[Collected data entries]
>>>

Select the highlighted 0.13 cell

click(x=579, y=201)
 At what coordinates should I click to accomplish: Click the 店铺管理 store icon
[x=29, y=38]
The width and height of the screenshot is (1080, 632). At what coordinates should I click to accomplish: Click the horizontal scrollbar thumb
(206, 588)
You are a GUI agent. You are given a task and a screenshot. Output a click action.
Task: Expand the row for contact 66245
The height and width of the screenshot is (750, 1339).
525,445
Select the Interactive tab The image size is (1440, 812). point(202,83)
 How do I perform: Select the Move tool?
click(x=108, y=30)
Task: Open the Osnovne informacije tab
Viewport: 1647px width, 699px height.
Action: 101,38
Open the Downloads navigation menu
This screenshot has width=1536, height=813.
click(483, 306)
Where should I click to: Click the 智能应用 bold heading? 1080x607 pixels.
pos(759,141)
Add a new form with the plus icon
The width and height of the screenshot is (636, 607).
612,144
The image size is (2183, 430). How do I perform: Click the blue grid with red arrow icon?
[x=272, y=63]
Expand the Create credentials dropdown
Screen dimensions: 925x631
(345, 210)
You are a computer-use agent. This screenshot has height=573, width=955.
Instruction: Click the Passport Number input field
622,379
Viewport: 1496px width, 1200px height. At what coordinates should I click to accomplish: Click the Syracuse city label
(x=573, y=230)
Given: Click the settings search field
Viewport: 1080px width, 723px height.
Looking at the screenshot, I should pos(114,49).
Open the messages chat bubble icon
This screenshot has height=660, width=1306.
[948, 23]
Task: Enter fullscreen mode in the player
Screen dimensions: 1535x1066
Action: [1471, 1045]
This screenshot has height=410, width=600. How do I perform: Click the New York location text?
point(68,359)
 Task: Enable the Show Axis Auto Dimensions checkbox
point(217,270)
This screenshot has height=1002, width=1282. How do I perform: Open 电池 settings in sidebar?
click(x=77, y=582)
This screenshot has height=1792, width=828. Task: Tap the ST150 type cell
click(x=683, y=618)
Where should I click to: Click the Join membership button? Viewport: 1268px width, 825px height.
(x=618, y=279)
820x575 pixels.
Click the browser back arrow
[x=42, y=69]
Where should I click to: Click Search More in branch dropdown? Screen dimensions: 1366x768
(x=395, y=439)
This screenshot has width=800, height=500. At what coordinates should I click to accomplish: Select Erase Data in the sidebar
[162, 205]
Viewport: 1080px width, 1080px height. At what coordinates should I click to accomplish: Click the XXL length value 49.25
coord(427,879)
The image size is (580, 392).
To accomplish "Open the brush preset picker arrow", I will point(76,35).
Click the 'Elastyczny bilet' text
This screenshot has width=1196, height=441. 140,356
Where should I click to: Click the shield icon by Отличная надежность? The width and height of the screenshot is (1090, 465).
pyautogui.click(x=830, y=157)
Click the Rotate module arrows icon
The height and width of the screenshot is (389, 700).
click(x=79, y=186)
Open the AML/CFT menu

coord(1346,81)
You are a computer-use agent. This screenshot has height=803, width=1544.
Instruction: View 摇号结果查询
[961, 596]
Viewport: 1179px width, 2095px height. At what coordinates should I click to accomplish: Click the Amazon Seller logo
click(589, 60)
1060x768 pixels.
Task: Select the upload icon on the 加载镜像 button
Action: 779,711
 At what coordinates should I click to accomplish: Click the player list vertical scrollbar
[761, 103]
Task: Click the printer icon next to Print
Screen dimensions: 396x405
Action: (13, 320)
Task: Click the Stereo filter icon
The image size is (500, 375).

<<<

* TASK GOAL *
Retype only the stretch of lines above starting at the one with "How do I perform: Select the Move tool?" and stopping at the one with "Expand the Create credentials dropdown", exactly as written, with both kept.

* ANSWER AREA *
 How do I perform: Select the Move tool?
click(x=108, y=30)
Task: Open the Osnovne informacije tab
Viewport: 1647px width, 699px height.
Action: 101,38
Open the Downloads navigation menu
This screenshot has width=1536, height=813.
click(483, 306)
Where should I click to: Click the 智能应用 bold heading? 1080x607 pixels.
pos(759,141)
Add a new form with the plus icon
The width and height of the screenshot is (636, 607).
612,144
The image size is (2183, 430). How do I perform: Click the blue grid with red arrow icon?
[x=272, y=63]
Expand the Create credentials dropdown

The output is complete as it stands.